While the 2018 Santa Fe rides on an all-new platform, the powertrains are carried over. The main engine for the UK will be the current 2.2-litre 194bhp diesel, available either with a six-speed manual or an eight-speed automatic. A 2.4-litre petrol may come here. That there is no 1.6-litre turbo petrol option, a powertrain that might better suit European buyers, underlines the Santa Fe’s American and Asian focus.
What's it like?
The Santa Fe’s cabin is certainly different from the previous model; whether it’s actually any better is probably more a matter of taste.
Still, there are those adaptive instruments (likely to be an option on European-spec cars), an inductive mobile phone charging pad and the excellent new head-up display. Sadly the soft-touch plastics do not extend to the centre console or the unlined glovebox, both of which look rental car cheap.
More important than these details are a particularly comfortable driving position and a spacious cabin. That applies to the boot, too. And all occupants enjoy the good view offered by the Santa Fe’s enlarged glasshouse.

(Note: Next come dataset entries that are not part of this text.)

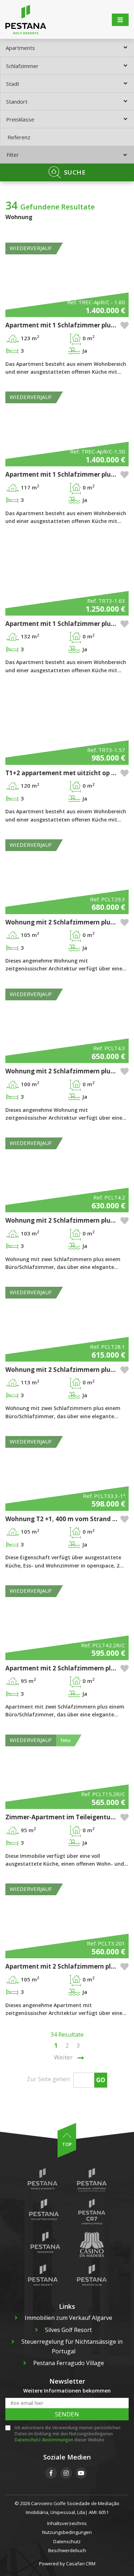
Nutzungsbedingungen (67, 2532)
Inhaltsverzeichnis (67, 2523)
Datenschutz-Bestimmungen (44, 2440)
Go (100, 2080)
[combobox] (67, 48)
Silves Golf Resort (68, 2330)
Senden (67, 2414)
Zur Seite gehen (48, 2079)
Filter (12, 154)
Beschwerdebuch (67, 2550)
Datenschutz (67, 2541)
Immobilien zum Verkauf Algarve (68, 2318)
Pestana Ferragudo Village (68, 2363)
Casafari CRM (80, 2563)
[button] (124, 325)
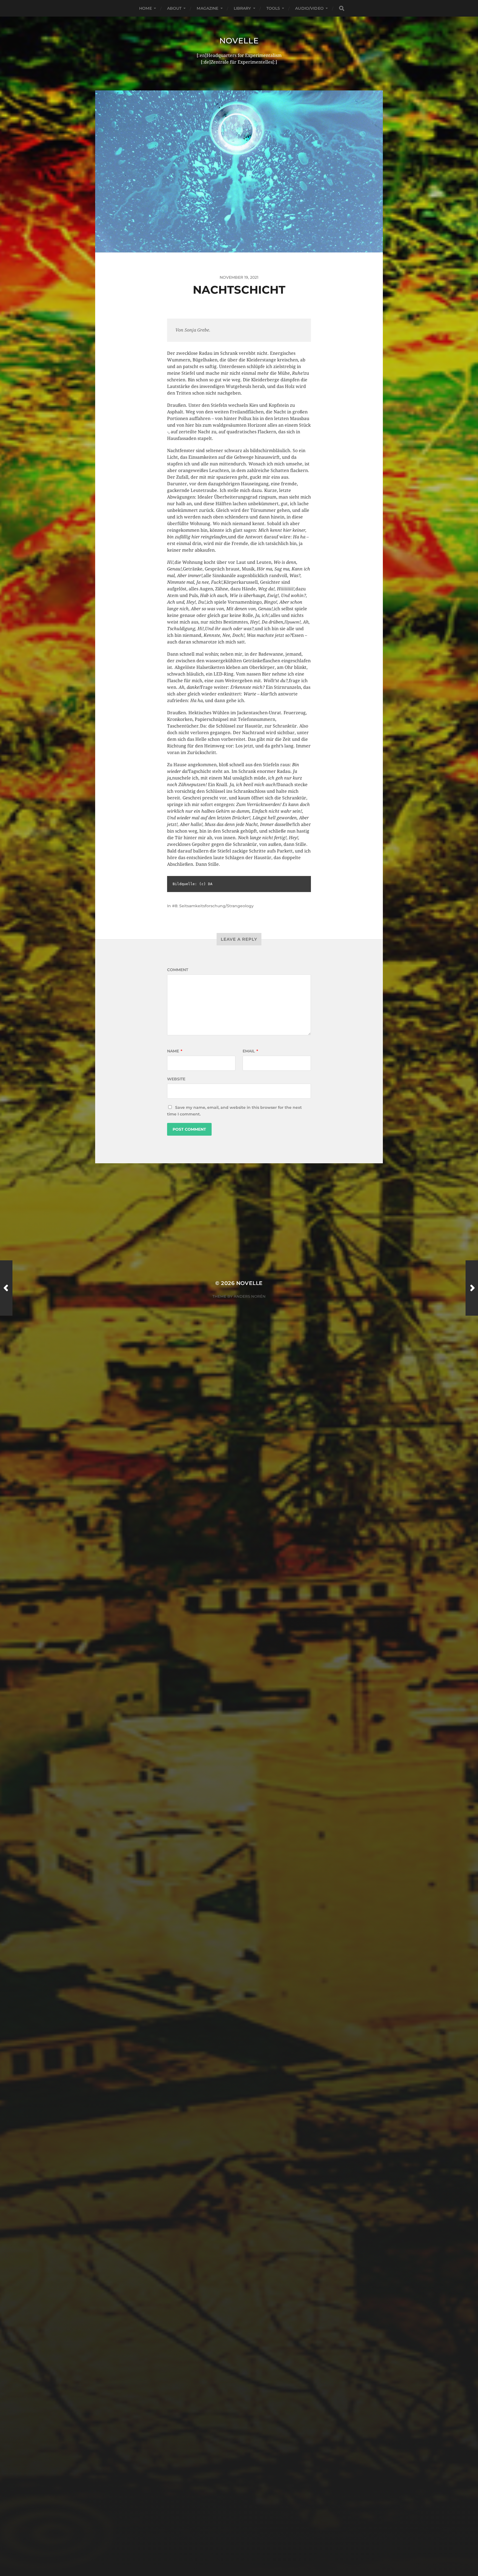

We should be pleased that the smaller 2.0-litre diesel provided for test is not UK-bound, the engine’s oily diet often loudly obvious. Its optional automatic is too willing to change up too early, blunting the Santa Fe’s advance, although you can in part fix this by selecting Sport mode. You will feel the resultant enlivening, but the aural evidence of its gear selection strategy is prominent enough that you’ll soon be returning to the Comfort setting, or the throttle-dulling, fuel-saving Eco mode.
Happily, we know that the existing 2.2 diesel that the UK will get instead is a far better engine, working particularly well with an automatic transmission.